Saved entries
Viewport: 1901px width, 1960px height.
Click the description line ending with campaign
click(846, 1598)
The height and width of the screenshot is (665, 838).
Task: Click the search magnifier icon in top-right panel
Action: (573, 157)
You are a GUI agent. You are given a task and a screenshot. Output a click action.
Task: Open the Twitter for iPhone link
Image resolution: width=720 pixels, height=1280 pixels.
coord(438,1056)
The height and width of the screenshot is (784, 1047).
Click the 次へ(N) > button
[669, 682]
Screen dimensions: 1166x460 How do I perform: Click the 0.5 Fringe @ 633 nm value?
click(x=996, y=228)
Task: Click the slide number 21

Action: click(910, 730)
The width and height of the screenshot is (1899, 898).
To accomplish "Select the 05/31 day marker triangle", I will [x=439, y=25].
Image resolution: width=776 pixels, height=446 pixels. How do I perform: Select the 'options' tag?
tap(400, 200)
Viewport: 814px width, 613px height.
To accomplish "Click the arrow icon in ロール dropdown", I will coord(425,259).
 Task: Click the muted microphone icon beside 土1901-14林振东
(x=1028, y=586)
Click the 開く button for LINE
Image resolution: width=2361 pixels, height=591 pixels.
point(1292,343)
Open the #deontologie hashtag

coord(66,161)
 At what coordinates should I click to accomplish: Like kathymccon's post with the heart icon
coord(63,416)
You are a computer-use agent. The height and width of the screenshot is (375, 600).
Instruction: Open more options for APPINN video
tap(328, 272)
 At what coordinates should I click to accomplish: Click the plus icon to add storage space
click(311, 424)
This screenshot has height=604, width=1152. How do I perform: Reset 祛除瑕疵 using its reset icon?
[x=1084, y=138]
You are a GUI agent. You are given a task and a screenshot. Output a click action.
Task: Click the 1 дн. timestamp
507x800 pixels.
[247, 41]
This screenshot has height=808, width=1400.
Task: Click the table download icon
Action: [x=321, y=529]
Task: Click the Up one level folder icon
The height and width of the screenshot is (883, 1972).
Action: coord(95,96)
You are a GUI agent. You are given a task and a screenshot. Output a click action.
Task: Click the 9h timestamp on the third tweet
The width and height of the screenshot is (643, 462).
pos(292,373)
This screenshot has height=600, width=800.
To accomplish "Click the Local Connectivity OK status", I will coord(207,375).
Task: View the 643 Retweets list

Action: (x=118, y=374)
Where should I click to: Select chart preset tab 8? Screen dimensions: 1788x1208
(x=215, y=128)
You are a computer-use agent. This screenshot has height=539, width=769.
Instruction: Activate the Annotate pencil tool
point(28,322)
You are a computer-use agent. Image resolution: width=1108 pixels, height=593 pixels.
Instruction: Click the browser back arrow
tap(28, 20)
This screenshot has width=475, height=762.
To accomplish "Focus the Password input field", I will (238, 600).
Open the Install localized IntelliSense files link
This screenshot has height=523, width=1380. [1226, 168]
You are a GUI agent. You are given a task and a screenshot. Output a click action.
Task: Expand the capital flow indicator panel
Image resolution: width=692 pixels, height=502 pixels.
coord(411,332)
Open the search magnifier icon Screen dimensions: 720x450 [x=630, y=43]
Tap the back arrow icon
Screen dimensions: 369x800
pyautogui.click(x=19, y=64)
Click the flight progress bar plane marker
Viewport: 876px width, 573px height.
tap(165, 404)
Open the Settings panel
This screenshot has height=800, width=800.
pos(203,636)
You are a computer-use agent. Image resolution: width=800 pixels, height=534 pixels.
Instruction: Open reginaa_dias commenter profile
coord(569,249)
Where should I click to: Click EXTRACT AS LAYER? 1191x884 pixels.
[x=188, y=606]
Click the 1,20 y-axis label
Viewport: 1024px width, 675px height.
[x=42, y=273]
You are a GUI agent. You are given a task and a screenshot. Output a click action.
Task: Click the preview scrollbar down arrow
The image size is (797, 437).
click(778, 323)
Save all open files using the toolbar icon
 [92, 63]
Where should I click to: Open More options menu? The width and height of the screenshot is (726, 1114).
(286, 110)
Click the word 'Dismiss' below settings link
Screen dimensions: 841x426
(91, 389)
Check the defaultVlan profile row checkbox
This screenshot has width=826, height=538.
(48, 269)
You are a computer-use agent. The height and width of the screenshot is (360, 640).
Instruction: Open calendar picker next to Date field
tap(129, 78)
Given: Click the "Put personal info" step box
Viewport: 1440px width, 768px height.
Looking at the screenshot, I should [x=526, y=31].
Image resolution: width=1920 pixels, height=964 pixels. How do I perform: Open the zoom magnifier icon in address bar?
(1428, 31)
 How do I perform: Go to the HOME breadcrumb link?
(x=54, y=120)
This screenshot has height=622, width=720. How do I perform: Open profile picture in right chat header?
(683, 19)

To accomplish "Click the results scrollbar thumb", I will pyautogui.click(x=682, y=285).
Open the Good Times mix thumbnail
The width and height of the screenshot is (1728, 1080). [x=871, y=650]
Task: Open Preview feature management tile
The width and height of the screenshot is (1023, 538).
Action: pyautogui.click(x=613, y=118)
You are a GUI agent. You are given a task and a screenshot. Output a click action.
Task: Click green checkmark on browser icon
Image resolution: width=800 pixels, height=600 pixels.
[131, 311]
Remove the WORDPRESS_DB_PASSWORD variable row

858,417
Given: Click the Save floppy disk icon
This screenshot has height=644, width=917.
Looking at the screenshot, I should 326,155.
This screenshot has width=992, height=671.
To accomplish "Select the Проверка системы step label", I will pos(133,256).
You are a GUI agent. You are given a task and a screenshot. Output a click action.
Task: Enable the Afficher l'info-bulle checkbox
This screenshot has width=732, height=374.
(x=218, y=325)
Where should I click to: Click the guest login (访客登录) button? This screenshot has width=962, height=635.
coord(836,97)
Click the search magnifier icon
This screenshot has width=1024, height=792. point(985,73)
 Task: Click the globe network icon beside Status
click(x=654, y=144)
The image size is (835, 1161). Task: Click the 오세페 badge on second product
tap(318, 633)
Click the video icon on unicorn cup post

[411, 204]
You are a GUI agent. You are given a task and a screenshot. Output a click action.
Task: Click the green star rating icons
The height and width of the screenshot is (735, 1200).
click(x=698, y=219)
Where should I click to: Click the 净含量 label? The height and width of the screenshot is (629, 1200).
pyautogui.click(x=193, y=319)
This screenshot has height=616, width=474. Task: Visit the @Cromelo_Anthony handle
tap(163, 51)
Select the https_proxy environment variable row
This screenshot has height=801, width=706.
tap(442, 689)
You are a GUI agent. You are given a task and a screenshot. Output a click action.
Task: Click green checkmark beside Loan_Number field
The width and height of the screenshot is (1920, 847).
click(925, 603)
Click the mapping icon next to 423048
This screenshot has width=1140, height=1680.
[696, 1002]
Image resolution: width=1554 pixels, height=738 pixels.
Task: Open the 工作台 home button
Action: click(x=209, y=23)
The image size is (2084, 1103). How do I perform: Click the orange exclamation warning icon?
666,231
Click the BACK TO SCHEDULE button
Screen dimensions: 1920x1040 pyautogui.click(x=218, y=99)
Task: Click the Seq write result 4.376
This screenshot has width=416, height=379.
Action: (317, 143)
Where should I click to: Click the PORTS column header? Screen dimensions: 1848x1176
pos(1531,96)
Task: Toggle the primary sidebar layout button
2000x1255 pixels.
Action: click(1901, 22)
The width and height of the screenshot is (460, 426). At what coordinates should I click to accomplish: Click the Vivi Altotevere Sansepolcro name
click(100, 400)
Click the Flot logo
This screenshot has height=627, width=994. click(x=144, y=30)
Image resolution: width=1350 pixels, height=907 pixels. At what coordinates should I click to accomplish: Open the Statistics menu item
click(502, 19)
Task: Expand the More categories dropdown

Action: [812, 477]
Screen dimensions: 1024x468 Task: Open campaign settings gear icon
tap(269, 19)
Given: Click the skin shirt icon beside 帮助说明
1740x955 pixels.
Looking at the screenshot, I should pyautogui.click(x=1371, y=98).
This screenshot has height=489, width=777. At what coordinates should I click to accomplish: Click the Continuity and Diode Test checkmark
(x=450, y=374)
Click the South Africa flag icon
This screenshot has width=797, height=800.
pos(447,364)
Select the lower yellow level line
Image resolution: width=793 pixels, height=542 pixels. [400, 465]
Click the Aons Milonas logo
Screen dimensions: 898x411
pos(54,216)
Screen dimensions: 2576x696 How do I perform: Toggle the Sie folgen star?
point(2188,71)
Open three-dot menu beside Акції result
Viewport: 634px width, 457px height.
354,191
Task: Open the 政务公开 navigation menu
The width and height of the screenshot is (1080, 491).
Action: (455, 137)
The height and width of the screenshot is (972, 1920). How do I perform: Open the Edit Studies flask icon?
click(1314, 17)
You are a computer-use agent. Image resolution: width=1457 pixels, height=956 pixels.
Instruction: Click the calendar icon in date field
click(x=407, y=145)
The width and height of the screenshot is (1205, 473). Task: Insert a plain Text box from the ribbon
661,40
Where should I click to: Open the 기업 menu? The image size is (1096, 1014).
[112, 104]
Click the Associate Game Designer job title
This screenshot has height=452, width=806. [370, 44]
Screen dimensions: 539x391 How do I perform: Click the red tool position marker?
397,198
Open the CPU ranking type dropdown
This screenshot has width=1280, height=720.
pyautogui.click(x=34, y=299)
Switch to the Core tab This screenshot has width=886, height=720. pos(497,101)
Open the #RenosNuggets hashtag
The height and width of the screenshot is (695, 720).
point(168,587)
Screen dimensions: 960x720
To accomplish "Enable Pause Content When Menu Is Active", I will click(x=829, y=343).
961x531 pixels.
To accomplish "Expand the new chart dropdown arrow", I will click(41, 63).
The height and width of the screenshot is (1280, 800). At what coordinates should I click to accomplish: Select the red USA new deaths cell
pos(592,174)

ACTIVITY: List, from the entries above, every line in which the word "checkbox" shows up.

WRITTEN SOLUTION:
Check the defaultVlan profile row checkbox
Task: Enable the Afficher l'info-bulle checkbox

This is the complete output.